AUFGABENSTELLUNG.
A - Nenne alle politischen Parteien, die im Volt-Interview vorkommen.
B - Führe das Volt-Interview im Anschluss an die letzte Antwort weiter.

TEXTBLOCK.

________________

Nachbarschaft
Veröffentlicht am 20.07.2021 von Lotte Buschenhagen
Neun Fragen an die europäische Kleinpartei „Volt“: Im Gespräch mit dem Tagesspiegel verraten Berlin-Spitzenkandidat Steffen Daniel Meyer und BVV-Kandidatin Mireille-Darline Gahomera, wie sie dem Berliner Behördenpingpong den Garaus machen möchten – und wo sie in Pankow gern anpacken würden.
Bei der Europawahl 2019 erhielt die Volt Deutschland gerade einmal 0,7% der Stimmen – in Berlin 1,2%. Wie fühlt es sich an, dennoch anzutreten?
Meyer: Wie fühlt sich das an, mitzumachen? Super! Es gibt keine Partei, die das Thema „Vereintes Europa“ in solcher Stärke machen möchte, wie wir – deshalb möchten wir bekannter werden. Dann rocken wir das.
Wie denn?
Meyer: Nach der letzten Europawahl haben wir uns hingesetzt und geschaut, was eigentlich die Probleme von Berlin sind. Was uns dabei aufgefallen ist, ist dass es in Berlin stark an der Verwaltung hakt. Deshalb sagen wir: Wir brauchen eine Senatsverwaltung für Digitalisierung! Nicht, weil die Digitalisierung auf einen Schlag alle Probleme lösen wird – aber sie kann dabei helfen, die Prozesse in der Verwaltung schneller zu machen. Außerdem wollen wir die Verkehrswende und soziales Wohnen voranbringen und lebenslanges Lernen bei der Bildung etablieren: von der Geburt bis zum Tod.
Sie sprachen es schon an: Klimawandel und soziales Wohnen. Viele Ihrer Ziele decken Grüne und Linke doch schon ab – warum braucht es überhaupt noch die Volt?
Meyer: Wir sind pragmatisch und haben keine Ideologie. Und dadurch, das sieht man, wenn man unsere Parteiprogramme vergleicht, haben wir unsere Unterschiede zu Linken, Grünen und anderen. Wir verorten uns nicht in einer Richtung. In Darmstadt koalieren wir mit der CDU, in München mit der SPD – wir schauen, wer die Lösungen, die wir wollen, am besten mit uns umsetzen kann.

________________

BEREITGESTELLTE DATEN.
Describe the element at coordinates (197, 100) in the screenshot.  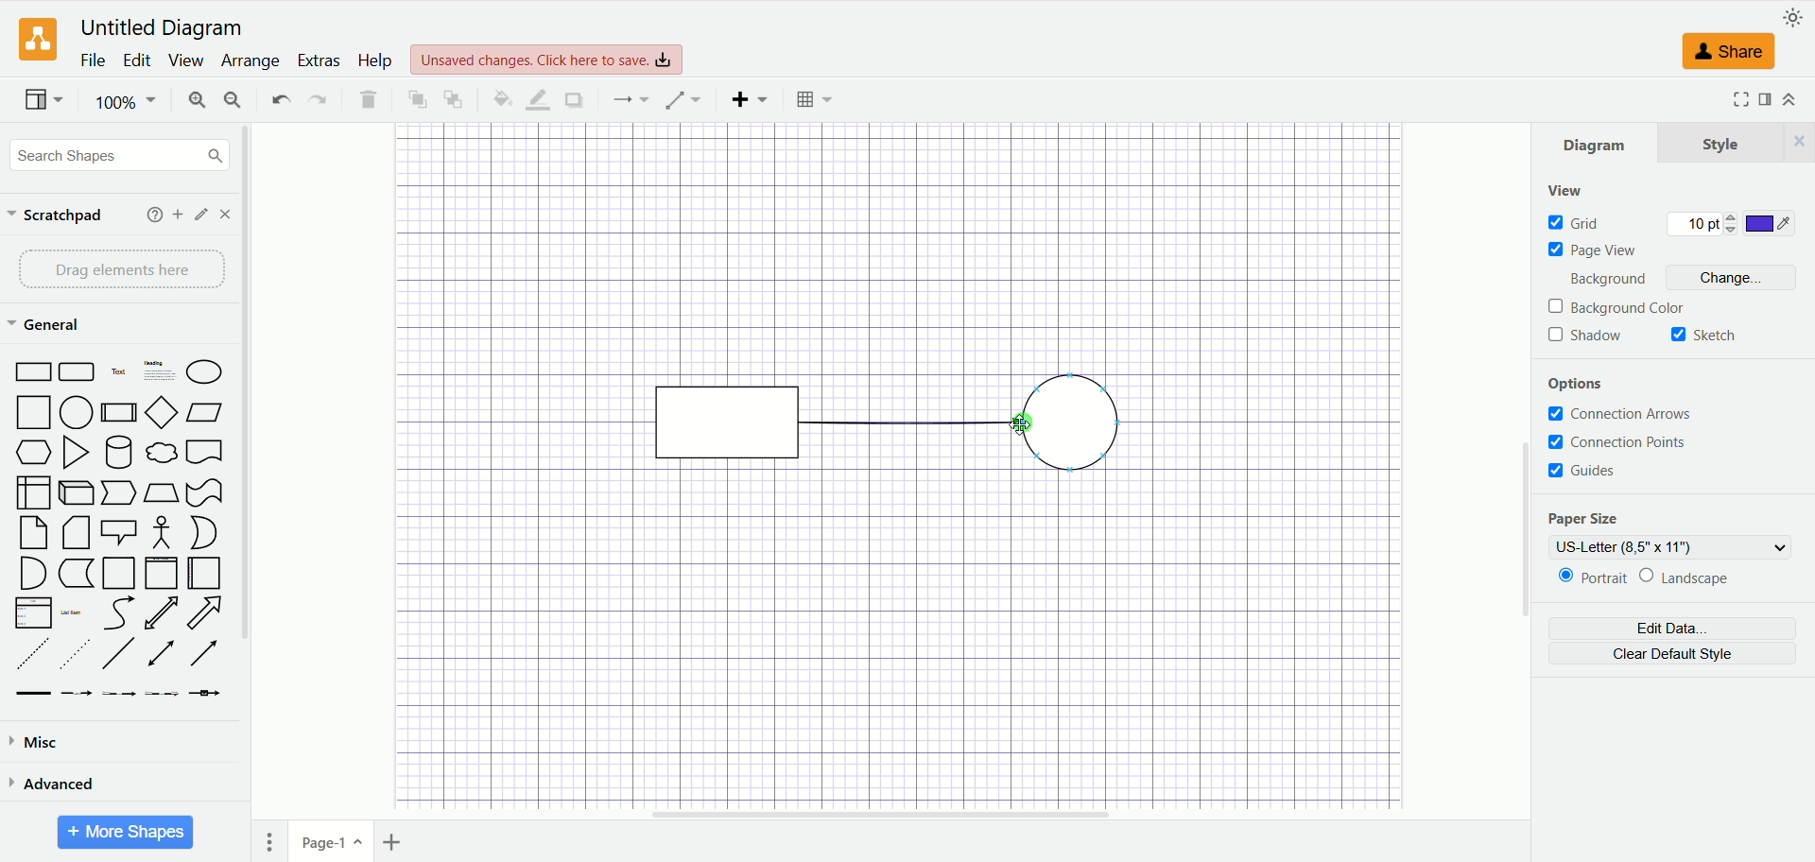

________________

LÖSUNGEN JE AUFGABE.
A - Volt, Grüne, Linke, CDU, SPD

B -
Gibt es ein Thema, das Ihnen persönlich besonders wichtig ist?
Gahomera: Wir sind eine Mitmachpartei. Das Thema Teilhabe ist mir daher sehr wichtig: An sich gibt es zwar Bürgerbeteiligung, berlinweit und auch in Pankow – aber die Angebote sind relativ klein, wenn man vergleicht, wie viel Möglichkeiten es eigentlich geben könnte, um Bürger und Bürgerinnen zu beteiligen. Wenn man sich zum Beispiel die Beteiligungsplattform meinberlin.de ansieht, sieht man, dass es viele Projekte gibt, bei denen Bürgerbeteiligung nicht unbedingt erwünscht ist. Zum Beispiel in Pankow: Hier gab es vor ein paar Monaten nur vier Projekte, bei denen man sich beteiligen konnte. Diese Zahl hat sich jetzt auf 18 Projekte erhöht – zum Vergleich: In Mitte werden ganze 150 Projekte angeboten. Wenn etwas vor der eigenen Haustür passiert, muss man die Möglichkeit haben, sich zu beteiligen.
Herr Meyer, was würden Sie zuerst tun, wenn Sie Regierender Bürgermeister würden?
Meyer: Auch hier: Unsere Verwaltung und unsere Bildung müssen digitalisiert werden. Da ist Berlin hinten dran. Es braucht eine zentrale Stelle, die federführend übernimmt und die zuständigen Stellen koordiniert. Anschließend muss man die Zuständigkeiten zwischen den Bezirken und dem Abgeordnetenhaus klären – damit das Behördenpingpong endlich aufhört!
Zeit für einen Blick nach Nord-Berlin: Wie würden Sie Pankow in drei Wörtern beschreiben?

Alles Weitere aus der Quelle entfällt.